| Your goal |
The entries that follow should be written out exactly.

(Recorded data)
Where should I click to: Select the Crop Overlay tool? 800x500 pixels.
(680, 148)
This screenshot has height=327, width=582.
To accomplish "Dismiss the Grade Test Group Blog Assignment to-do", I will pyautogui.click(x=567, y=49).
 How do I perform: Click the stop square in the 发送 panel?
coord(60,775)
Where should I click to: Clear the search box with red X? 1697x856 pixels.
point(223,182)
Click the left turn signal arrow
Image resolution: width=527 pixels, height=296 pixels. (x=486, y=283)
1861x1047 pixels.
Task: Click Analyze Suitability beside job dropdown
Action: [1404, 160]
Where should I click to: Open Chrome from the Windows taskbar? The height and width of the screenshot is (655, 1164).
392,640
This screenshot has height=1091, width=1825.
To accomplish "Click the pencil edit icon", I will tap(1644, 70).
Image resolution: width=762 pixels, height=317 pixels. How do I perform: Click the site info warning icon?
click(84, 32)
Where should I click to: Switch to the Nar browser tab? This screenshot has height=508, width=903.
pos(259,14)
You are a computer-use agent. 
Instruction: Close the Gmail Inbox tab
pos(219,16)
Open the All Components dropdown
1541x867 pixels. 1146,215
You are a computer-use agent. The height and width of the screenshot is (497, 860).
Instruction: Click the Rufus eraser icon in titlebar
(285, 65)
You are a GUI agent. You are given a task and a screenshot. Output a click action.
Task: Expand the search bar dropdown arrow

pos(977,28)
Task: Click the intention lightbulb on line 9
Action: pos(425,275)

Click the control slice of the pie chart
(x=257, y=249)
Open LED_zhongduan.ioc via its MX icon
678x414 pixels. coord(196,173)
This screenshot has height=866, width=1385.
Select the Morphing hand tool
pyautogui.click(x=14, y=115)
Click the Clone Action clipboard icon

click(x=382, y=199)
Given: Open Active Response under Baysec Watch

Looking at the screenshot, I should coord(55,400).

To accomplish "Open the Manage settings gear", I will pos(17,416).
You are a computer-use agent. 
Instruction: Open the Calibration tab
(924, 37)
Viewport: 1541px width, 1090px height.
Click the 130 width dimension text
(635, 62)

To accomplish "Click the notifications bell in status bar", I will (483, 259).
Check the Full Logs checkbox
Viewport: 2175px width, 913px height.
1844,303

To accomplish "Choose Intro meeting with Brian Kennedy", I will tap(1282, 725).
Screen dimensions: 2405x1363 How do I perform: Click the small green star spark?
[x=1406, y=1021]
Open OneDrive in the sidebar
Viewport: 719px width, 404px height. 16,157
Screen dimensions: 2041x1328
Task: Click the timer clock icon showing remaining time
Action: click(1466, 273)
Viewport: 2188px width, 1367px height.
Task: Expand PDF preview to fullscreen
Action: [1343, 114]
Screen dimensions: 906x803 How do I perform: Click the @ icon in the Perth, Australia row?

| Exercise answer |
Where should I click to: Select the Crop Overlay tool? 800x500 pixels.
(680, 148)
This screenshot has height=327, width=582.
To accomplish "Dismiss the Grade Test Group Blog Assignment to-do", I will pyautogui.click(x=567, y=49).
 How do I perform: Click the stop square in the 发送 panel?
coord(60,775)
Where should I click to: Clear the search box with red X? 1697x856 pixels.
point(223,182)
Click the left turn signal arrow
Image resolution: width=527 pixels, height=296 pixels. (x=486, y=283)
1861x1047 pixels.
Task: Click Analyze Suitability beside job dropdown
Action: [1404, 160]
Where should I click to: Open Chrome from the Windows taskbar? The height and width of the screenshot is (655, 1164).
392,640
This screenshot has height=1091, width=1825.
To accomplish "Click the pencil edit icon", I will tap(1644, 70).
Image resolution: width=762 pixels, height=317 pixels. How do I perform: Click the site info warning icon?
click(84, 32)
Where should I click to: Switch to the Nar browser tab? This screenshot has height=508, width=903.
pos(259,14)
You are a computer-use agent. 
Instruction: Close the Gmail Inbox tab
pos(219,16)
Open the All Components dropdown
1541x867 pixels. 1146,215
You are a computer-use agent. The height and width of the screenshot is (497, 860).
Instruction: Click the Rufus eraser icon in titlebar
(285, 65)
You are a GUI agent. You are given a task and a screenshot. Output a click action.
Task: Expand the search bar dropdown arrow

pos(977,28)
Task: Click the intention lightbulb on line 9
Action: pos(425,275)

Click the control slice of the pie chart
(x=257, y=249)
Open LED_zhongduan.ioc via its MX icon
678x414 pixels. coord(196,173)
This screenshot has height=866, width=1385.
Select the Morphing hand tool
pyautogui.click(x=14, y=115)
Click the Clone Action clipboard icon

click(x=382, y=199)
Given: Open Active Response under Baysec Watch

Looking at the screenshot, I should coord(55,400).

To accomplish "Open the Manage settings gear", I will pos(17,416).
You are a computer-use agent. 
Instruction: Open the Calibration tab
(924, 37)
Viewport: 1541px width, 1090px height.
Click the 130 width dimension text
(635, 62)

To accomplish "Click the notifications bell in status bar", I will (483, 259).
Check the Full Logs checkbox
Viewport: 2175px width, 913px height.
1844,303

To accomplish "Choose Intro meeting with Brian Kennedy", I will tap(1282, 725).
Screen dimensions: 2405x1363 How do I perform: Click the small green star spark?
[x=1406, y=1021]
Open OneDrive in the sidebar
Viewport: 719px width, 404px height. 16,157
Screen dimensions: 2041x1328
Task: Click the timer clock icon showing remaining time
Action: click(1466, 273)
Viewport: 2188px width, 1367px height.
Task: Expand PDF preview to fullscreen
Action: [1343, 114]
Screen dimensions: 906x803 How do I perform: Click the @ icon in the Perth, Australia row?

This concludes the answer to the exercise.